In the case of accumulation lakes (1), especially artificial ones, a large problem is the deposition of sediments at the bottom of the accumulation lake, especially near the dam (2). Such lakes, in addition to serving for the production of hydro energy, often serve as a source of drinking water and to feed the fields.
And they are often used for recreational purposes.
Rivers naturally carry sediments such as gravel, sand, silt and clay. When water hits the dam, the water flow slows down, and sediments settle to the bottom. Over time, the amount of sediment can rise so much that it bury a large part of the lake, thus reducing the accumulation capacity of the lake.
In order to solve this problem, it is necessary to ensure constant cleaning of sludge from the bottom of the lake. This is most easily achieved by preventing the water from slowing down at the bottom. Slowing down the water at the bottom of the lake can be prevented by taking water from the bottom. To do this, it is necessary to place wide suction pipes (3) (preferably concrete) at the bottom of the tank with perforated small openings on the side through which water enters the suction pipe (3), and it is used for various purposes. The velocity of the water entering these perforated pipes is about openings large enough to draw the sediment with it. In that way, the sediment would not remain at the bottom of the lake, but would go away with the water. The width of the suction pipes (3) should be larger at the dam (1), and further towards the beginning of the lake (1) the width of the suction pipes (3) should decrease so that the water inside them would be approximately equal to the entire length of the suction pipes (3).

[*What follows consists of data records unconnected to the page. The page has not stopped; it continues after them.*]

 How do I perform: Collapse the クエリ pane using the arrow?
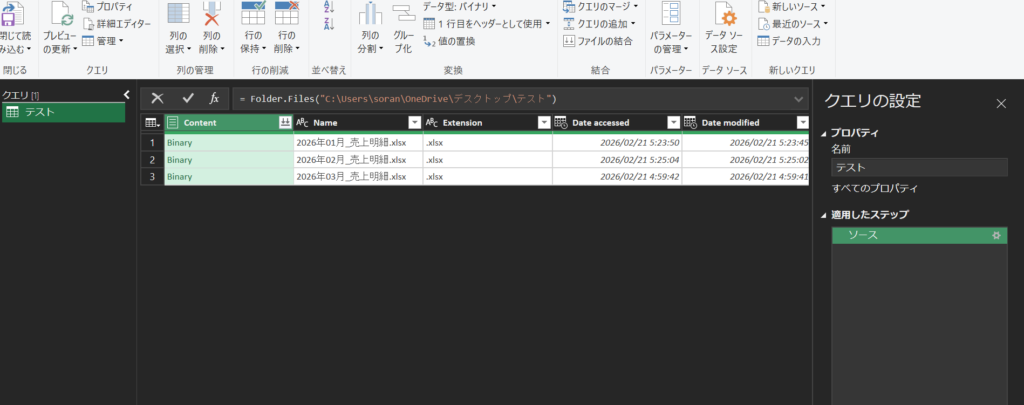coord(126,94)
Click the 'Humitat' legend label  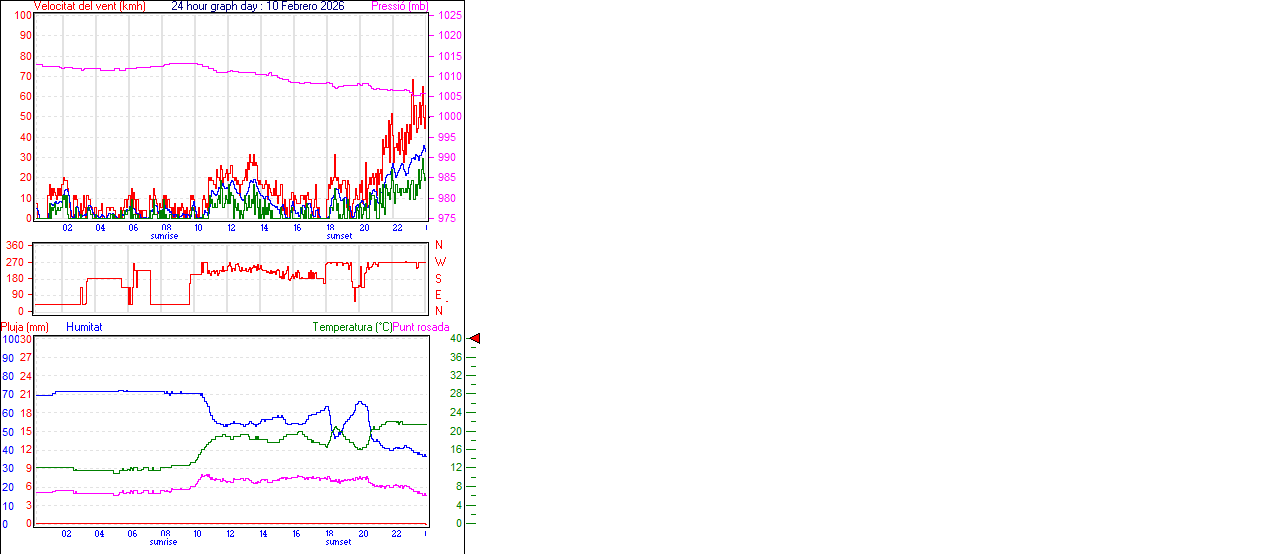point(84,327)
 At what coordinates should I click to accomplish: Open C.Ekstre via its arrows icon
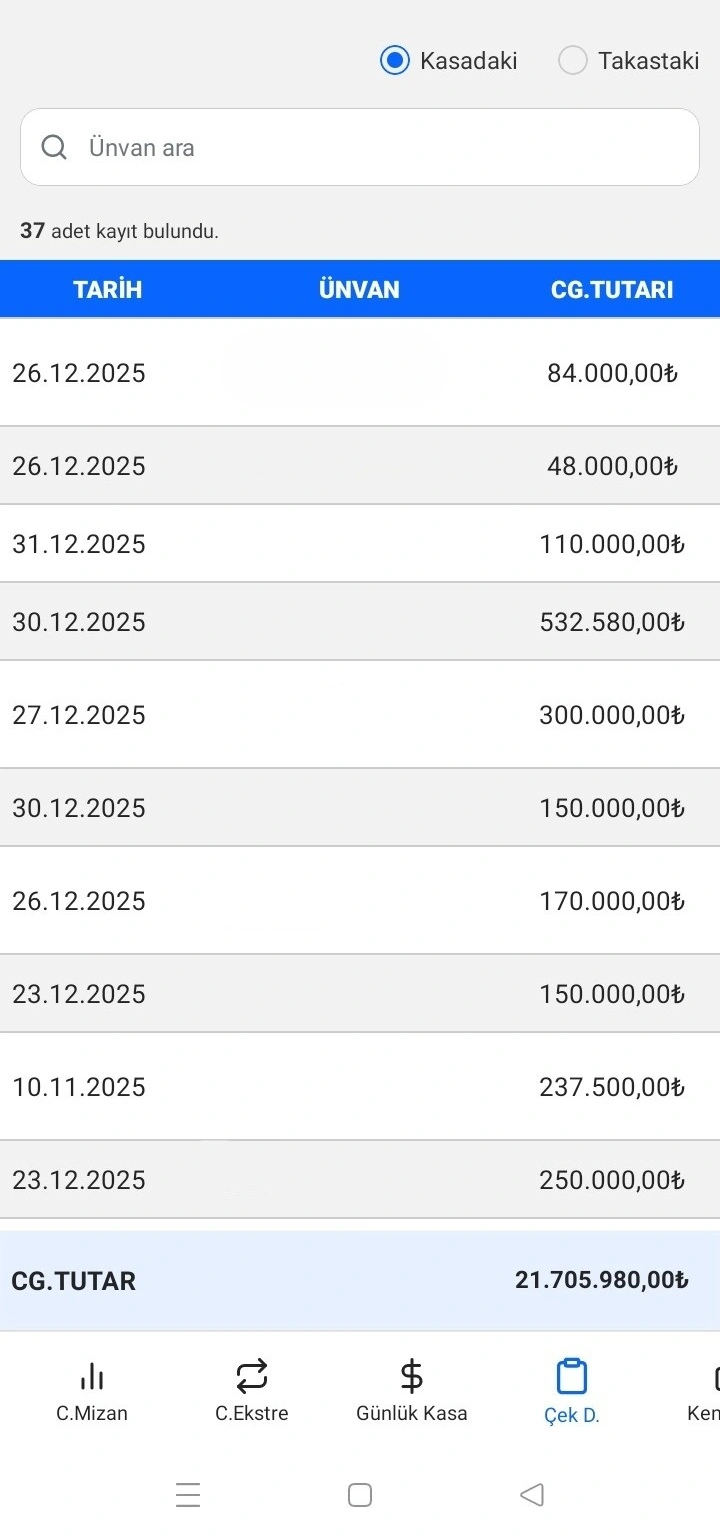[252, 1377]
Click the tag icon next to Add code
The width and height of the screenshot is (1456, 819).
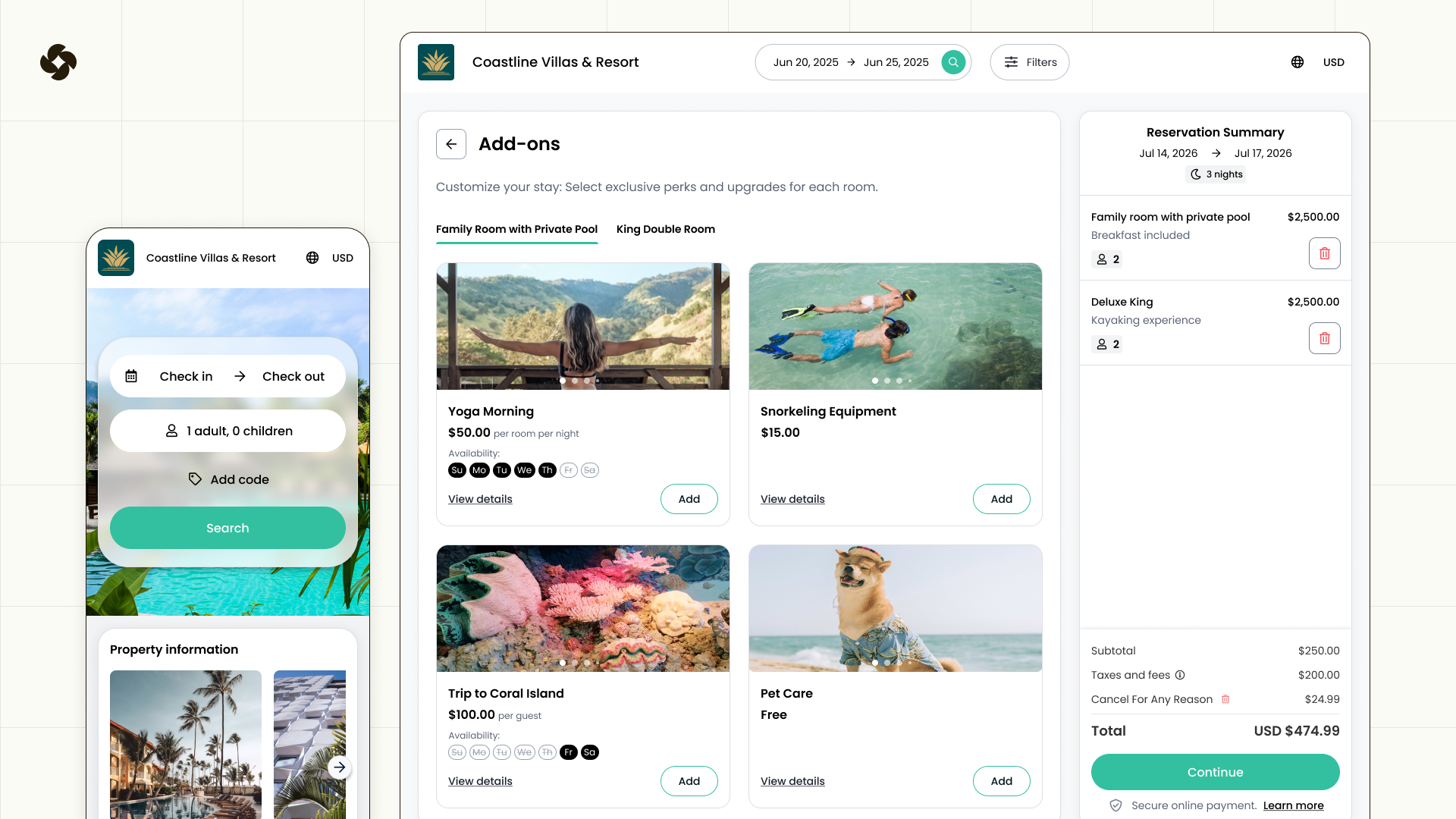195,479
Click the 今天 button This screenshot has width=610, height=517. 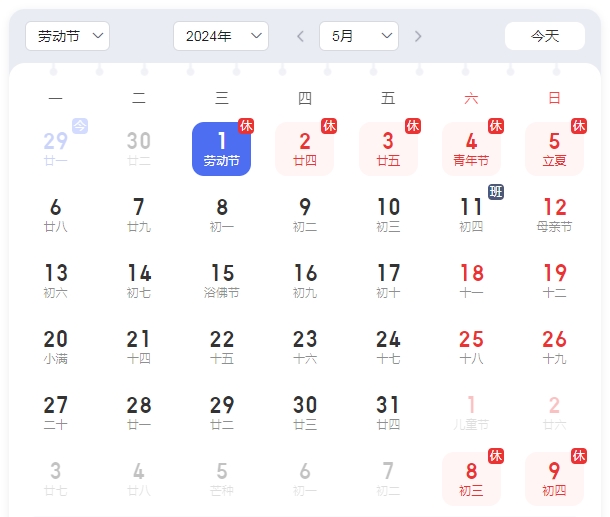pyautogui.click(x=544, y=36)
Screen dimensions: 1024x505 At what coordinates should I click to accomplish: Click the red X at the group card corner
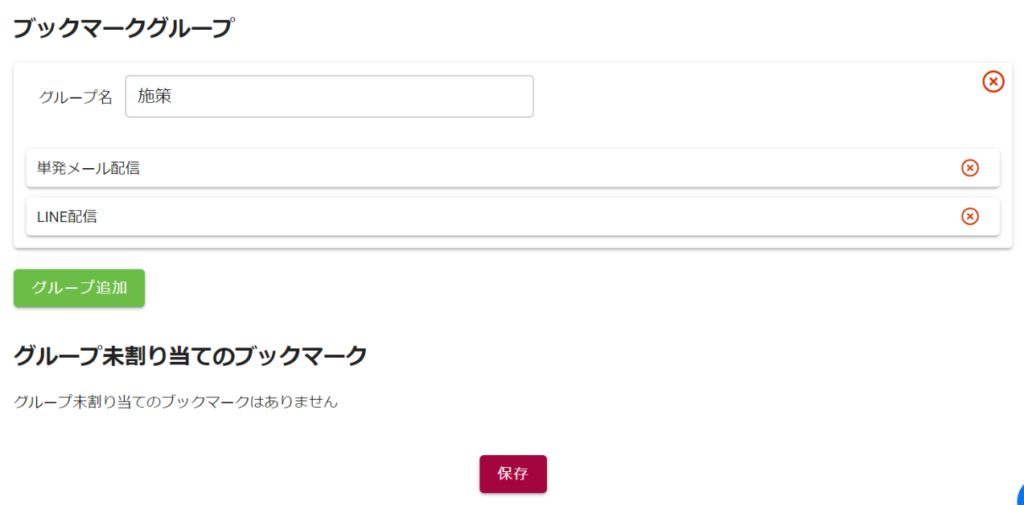993,82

The width of the small side openings on the suction pipes (3) depends on the purpose of the water.
If drinking water is used on the long suction pipe (4) the openings should be very small.
And on the pipes that would serve to bring water into the water turbines (4), the openings would also have to be very small, so that coarser sand would not damage the turbine blades.
On the pipes that would be used for irrigation of the field (5) through the open channels, the openings should be several centimeters in size so that silt, sand and even small gravel could pass through them.
On the pipes that would be used for irrigation through the pipe system (6), the openings should be smaller so that no sand enters the pipe.
On the pipes that would serve for emptying the accumulation basins (7) in cases of high water level and sudden inflow of a large amount of water, the openings should be large enough for the passage of larger gravel.
All these pipes (3) should be placed parallel to the bottom of the lake (1), along the entire length of the lake, with a distance of several meters from each other in order to keep the bottom around them at the same level at all times. At a few meters from the pipe, the sediment could raise the bottom a little, but larger deposits would constantly collapse, thus preventing a significant rise in the soil of the lake.
The openings on the suction pipes (3) could become clogged over time, so they should be cleaned from time to time on the outside with a strong water jet. This cleaning job could be done by small robotic unmanned submarines with remote control.
With such a system of protection against sediment at the bottom, only larger stones and gravel could be significantly deposited, while clay and silt would mostly go to irrigation fields. This would clean the lake and fertilize the fields at the same time.
Larger stones and gravel that would remain on the upper part of the lake, after being cleaned of sludge by this procedure, could be extracted as construction material.